Page MenuHomePhabricator

CoreDNS in the new k8s cluster cannot talk to the Cloud recursors
Closed, ResolvedPublic

Description

The new cluster deployment in toolsbeta times out trying to query DNS via the recursors. This is blocking progress on the Kubernetes upgrade goal.

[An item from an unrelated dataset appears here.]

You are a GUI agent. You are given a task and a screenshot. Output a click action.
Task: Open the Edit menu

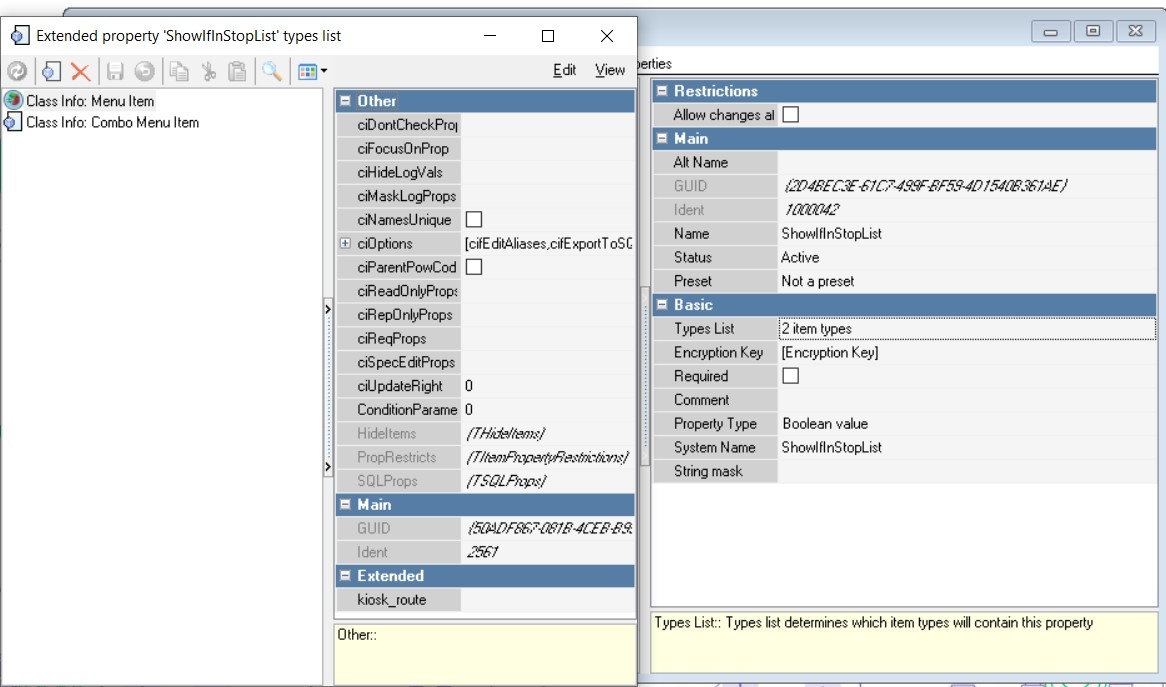tap(564, 70)
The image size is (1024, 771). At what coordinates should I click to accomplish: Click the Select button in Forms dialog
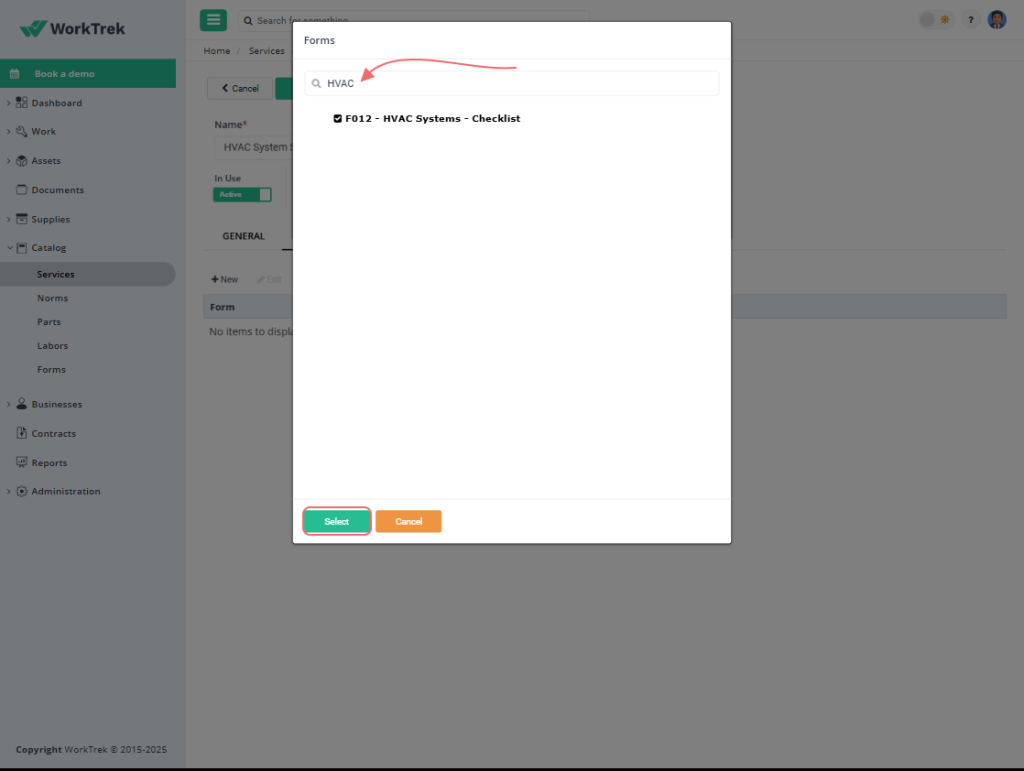pyautogui.click(x=336, y=521)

Here's a sample from the logs.

2019-10-30T17:46:56.406Z [ERROR] plugin/errors: 2 3169860986298190214.3171083079977244622. HINFO: read udp 192.168.132.130:60866->208.80.154.143:53: i/o timeout
2019-10-30T17:46:59.406Z [ERROR] plugin/errors: 2 3169860986298190214.3171083079977244622. HINFO: read udp 192.168.132.130:58982->208.80.154.24:53: i/o timeout
2019-10-30T17:47:01.407Z [ERROR] plugin/errors: 2 3169860986298190214.3171083079977244622. HINFO: read udp 192.168.132.130:51183->208.80.154.24:53: i/o timeout
2019-10-30T17:47:02.407Z [ERROR] plugin/errors: 2 3169860986298190214.3171083079977244622. HINFO: read udp 192.168.132.130:54120->208.80.154.143:53: i/o timeout
2019-10-30T17:47:04.407Z [ERROR] plugin/errors: 2 3169860986298190214.3171083079977244622. HINFO: read udp 192.168.132.130:32950->208.80.154.143:53: i/o timeout
2019-10-30T17:47:07.408Z [ERROR] plugin/errors: 2 3169860986298190214.3171083079977244622. HINFO: read udp 192.168.132.130:43714->208.80.154.24:53: i/o timeout
2019-10-30T17:47:10.408Z [ERROR] plugin/errors: 2 3169860986298190214.3171083079977244622. HINFO: read udp 192.168.132.130:38917->208.80.154.143:53: i/o timeout
2019-10-30T17:47:13.408Z [ERROR] plugin/errors: 2 3169860986298190214.3171083079977244622. HINFO: read udp 192.168.132.130:33238->208.80.154.143:53: i/o timeout
2019-10-30T17:47:16.409Z [ERROR] plugin/errors: 2 3169860986298190214.3171083079977244622. HINFO: read udp 192.168.132.130:35531->208.80.154.143:53: i/o timeout
2019-10-30T17:47:19.409Z [ERROR] plugin/errors: 2 3169860986298190214.3171083079977244622. HINFO: read udp 192.168.132.130:36707->208.80.154.24:53: i/o timeout

Event Timeline

Bstorm created this task.

This seems to be because pods have originating ips in the 192.168.0.0/16 range, which the pdns recursors were not expecting. I can add that range as permitted (which should be harmless) unless we want to rethink these origination IPs entirely.

Bstorm claimed this task.

Turns out it was a need to reboot the nodes! It was an iptables routing thing.